Toutefois, "la lutte contre le racisme et l’antisémitisme ne doit pas générer une concurrence des mémoires et une fragmentation victimaire de la société française", alertent les députés, quelques semaines après le vote en première lecture du projet de loi renforçant les principes de la République.
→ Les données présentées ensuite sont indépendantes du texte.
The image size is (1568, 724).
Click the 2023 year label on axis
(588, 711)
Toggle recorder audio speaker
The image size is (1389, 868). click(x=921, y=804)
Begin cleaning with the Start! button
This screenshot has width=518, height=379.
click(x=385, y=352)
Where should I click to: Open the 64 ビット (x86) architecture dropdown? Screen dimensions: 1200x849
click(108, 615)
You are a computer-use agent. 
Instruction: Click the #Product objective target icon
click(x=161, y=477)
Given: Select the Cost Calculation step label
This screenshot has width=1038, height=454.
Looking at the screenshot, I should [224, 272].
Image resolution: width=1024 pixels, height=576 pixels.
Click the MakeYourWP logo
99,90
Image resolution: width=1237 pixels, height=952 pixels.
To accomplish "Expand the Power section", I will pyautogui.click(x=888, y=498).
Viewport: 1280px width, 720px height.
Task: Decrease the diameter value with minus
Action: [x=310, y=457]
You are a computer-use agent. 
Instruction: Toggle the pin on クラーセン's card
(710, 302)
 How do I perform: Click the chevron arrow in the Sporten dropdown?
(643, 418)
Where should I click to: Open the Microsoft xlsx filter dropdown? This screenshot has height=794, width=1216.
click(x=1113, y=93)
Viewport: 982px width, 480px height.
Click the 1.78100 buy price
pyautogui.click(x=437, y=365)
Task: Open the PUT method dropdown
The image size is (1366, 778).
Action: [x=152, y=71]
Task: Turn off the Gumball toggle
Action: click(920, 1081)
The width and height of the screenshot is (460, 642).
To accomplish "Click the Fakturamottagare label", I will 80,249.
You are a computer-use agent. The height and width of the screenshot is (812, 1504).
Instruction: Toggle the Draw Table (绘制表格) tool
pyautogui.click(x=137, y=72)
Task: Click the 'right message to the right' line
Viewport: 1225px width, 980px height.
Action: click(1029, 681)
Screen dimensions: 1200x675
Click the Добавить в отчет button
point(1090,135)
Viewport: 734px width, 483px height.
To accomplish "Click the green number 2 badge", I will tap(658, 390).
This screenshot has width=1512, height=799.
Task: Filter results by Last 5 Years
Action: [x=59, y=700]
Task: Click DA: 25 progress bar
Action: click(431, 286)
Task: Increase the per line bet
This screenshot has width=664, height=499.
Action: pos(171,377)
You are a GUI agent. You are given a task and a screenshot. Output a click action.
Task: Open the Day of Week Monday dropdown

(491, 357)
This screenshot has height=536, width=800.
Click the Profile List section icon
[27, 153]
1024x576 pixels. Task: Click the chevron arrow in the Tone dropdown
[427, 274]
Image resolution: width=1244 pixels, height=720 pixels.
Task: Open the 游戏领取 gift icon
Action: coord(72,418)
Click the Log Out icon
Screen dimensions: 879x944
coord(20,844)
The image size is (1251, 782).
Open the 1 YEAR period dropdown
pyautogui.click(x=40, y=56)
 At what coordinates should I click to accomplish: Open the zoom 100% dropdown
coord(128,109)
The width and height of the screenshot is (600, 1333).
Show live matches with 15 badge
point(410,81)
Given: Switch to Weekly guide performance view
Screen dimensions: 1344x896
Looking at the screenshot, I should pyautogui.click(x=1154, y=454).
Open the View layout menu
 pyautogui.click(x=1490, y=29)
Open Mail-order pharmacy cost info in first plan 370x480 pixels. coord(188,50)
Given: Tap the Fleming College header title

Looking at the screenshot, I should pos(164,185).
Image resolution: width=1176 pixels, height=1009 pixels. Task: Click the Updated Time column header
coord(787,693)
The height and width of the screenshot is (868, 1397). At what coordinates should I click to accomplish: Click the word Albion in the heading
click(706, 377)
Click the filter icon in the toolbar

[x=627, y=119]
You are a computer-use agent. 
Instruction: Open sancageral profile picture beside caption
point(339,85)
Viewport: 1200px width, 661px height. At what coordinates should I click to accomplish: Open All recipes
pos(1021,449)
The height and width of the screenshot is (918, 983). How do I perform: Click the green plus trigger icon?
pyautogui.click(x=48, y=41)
La réponse doit être "universaliste et detérminée", insistent-ils : 

La politique de lutte contre le racisme et l’antisémitisme doit demeurer fondée sur les principes universels de la République

"La mémoire collective n’a pas à être effacée ou refaçonnée a posteriori par des déboulonnages, elle doit au contraire être durablement enrichie et réorientée par de nouvelles statues et de nouvelles perspectives fondées sur la science actuelle", justifie la rapporteure Caroline Abadie.

Ainsi, les députés préconisent de "traduire l’évolution des politiques mémorielles en érigeant des statues ou stèles ou en choisissant des noms de rues et de bâtiments qui prennent en compte la diversité et commémorent la résistance à l’esclavage ou à la colonisation." Une recommandation identique aux vœux d'Emmanuel Macron exprimés en novembre 2020 et dont le gouvernement a reçu une liste de 315 personnalités mi-février. Les parlementaires recommandent par ailleurs de "porter une attention accrue à l’évolution de la présentation des collections dans les musées afin de renforcer la place de l’histoire de l’esclavage et de la colonisation" et de "créer un musée d’histoire de la colonisation." "Aucun musée de ce type n'existe à ce jour", relève Caroline Abadie.